Looking to develop your core muscles in a new way in a workout that does not last much of your time? You are not the only one. Whether you are bored of doing planks or simply need a short, efficient routine, this 10-minute ab workout consists of the functional bodyweight exercises that are best for your ab areas — and it does not include any planks.
Everything you need for it is no equipment, no gym, or even a small space. An exercise mat is all that is required, and ten minutes of concentrated movement that are essential for this non-repetitive burner of the core. There are no planks in the workout, so it is easier to follow and a great workout for beginners and the ones who are already interested in this training.
Why Do Away with Planks?
Planks are a popular choice for a core workout, yet, not everyone enjoys them. More often than not, a poor posture may result in a strained back, and they also are not beneficial to many. This workout totally bypasses planks and at the same time, still manages to activate your obliques and low back while doing it. By varying the direction, and involving the middle and the whole body in movement control, you can eliminate static holding positions and fully work the core.
Routine of Your 10-Minute Ab Workout (No Planks Required)
Every movement is done for 50 seconds, followed by 10 seconds of rest. Moving at any pace that suits you best, make sure that you are always in a controlled and focused frame of mind.
Crunch to Half Sit-Up
The initial position is to be lying on your back with your knees bent and your feet flat. To start, one should do a regular crunch, then go back to the lying position and finish with a half sit-up where hands are stretched towards the knees. This is not only an ab-targeting exercise but also a hip flexor challenge.
Leg Raises
Lie flat with legs straight up toward the ceiling. Slowly lower them toward the ground without your lower back arching. Bring them back up and make the move a few more times. If you find it difficult, bend your knees and tap your toes instead. This is an effective workout for lower ab engagement.
Single-Sided Bicycles (Right Side)
Get into a tabletop position, and make sure your knees are bent at a 90-degree angle. Turn your body to your left elbow and bring it toward your right knee while stretching your right leg. Finish the whole set on one side only, so that your obliques are your working muscles.
Single-Sided Bicycles (Left Side)
The same move but on the opposite side now. Use your core and perform each repetition carefully. This exercise to the side and core engages your obliques and helps you get more defined abs.
Plant Those Feet
Lie on your back with your knees up. Raise your right leg towards your chest and reach down with your left hand to tap your ankle. After that, switch legs. This move also involves obliques as well as upper abs.
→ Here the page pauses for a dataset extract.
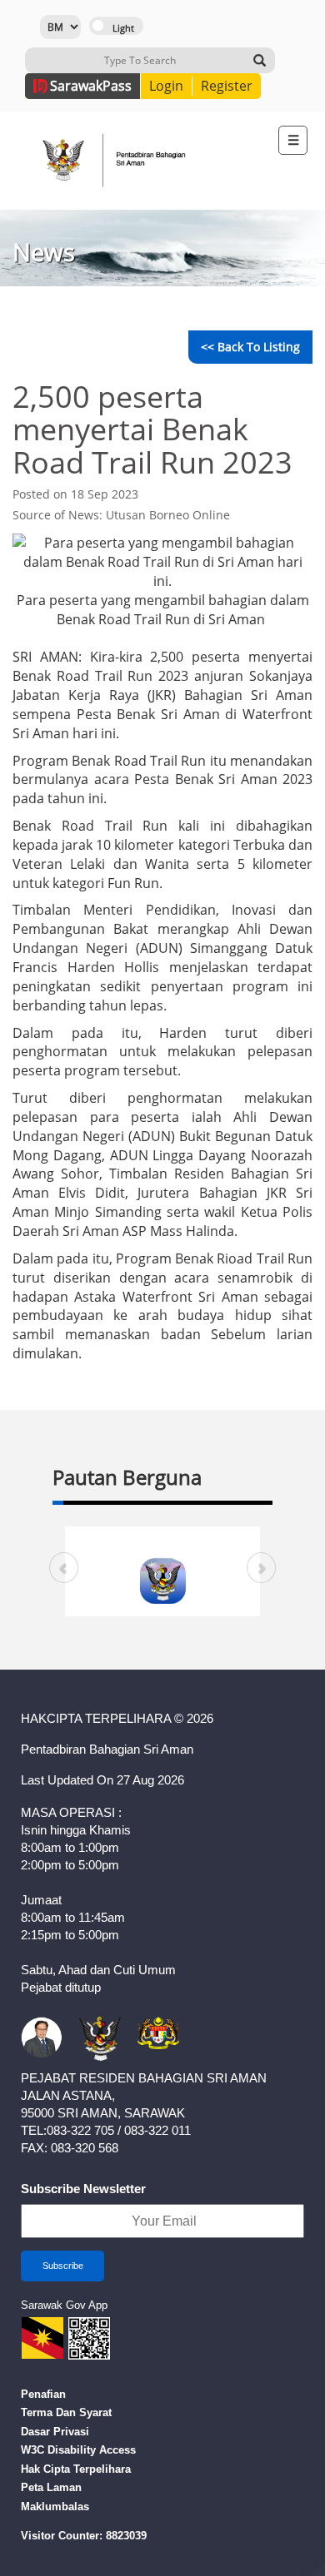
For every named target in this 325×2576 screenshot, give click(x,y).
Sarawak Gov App (64, 2305)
Alternating Leg Lift with Rotation
Lay flat on your back, have your arms to the ceiling and you lift your head. Twist your body to the left, life the leg, twisting the upper body. Reach the other side of the floor and repeat. This particular action significantly aids in core strength as well as overall movement.
Twist and Reach
Get seated, extend your arms upward, and then your right. Lean backward and at the same time bend your torso to the right. Repeat to the other side. You must ensure that the movement of the sides of the body takes place, not just the arms. The obliques and the deep stabilizing muscles in your body are what get stronger when you do this exercise.
4 Crunches + 4 Arm Pulses
Lie down, do four controlled crunches, followed by pulsing four times with your arms by your side while your shoulders are lifted. This combination is a real killer for the upper abs and, at the same time, it provides greater challenge due to the time under tension introduced.
Reverse Crunches
Start in a tabletop position and inhale as you bring your knees to your chest in a lifting-off-the-floor motion. Slowly exhale as you lower down finishing by tapping your feet on the floor. When performed well, this is one of the best lower ab exercises you can do.
High Boat to Low Boat / Toe Taps
Sit down as if you were in a V-position, with bent knees, and forward-reaching arms. Lower your legs for the touch and then proceed to extend into a full-body low boat before returning to the start position. The final exercise is hard but the core is adequately on fire to power through to the end.
What Makes This Workout So Effective?
With these 10-min ab exercises, each of our moves targets a certain part of the core – from the lower abs to the sides and the deep muscles – and do not make use of the same exercise. What’s more, the routine is so quick that it is just enough to raise your heart rate a bit thus providing a bit of cardio benefit. The absence of equipment and planks make this workout so easy that anyone can do it with confidence.
In the case that you have never been excited about your ab workouts, this format is here to inspire you and to give results. You’ll be in the zone the entire time and possibly looking forward to doing it again.
Want Visible Abs? Here’s What to Know
Remember, core activities make you stronger, but if you want to reveal your abs, you need to focus on losing the excess fat. This can be done through a combination of strength training, cardiovascular exercises, healthy eating, and consistency—don’t forget that it’s not just about the abs. In case, you would like to increase your strength, correct your posture, and control the movements of your waist these series are marvellous to start with.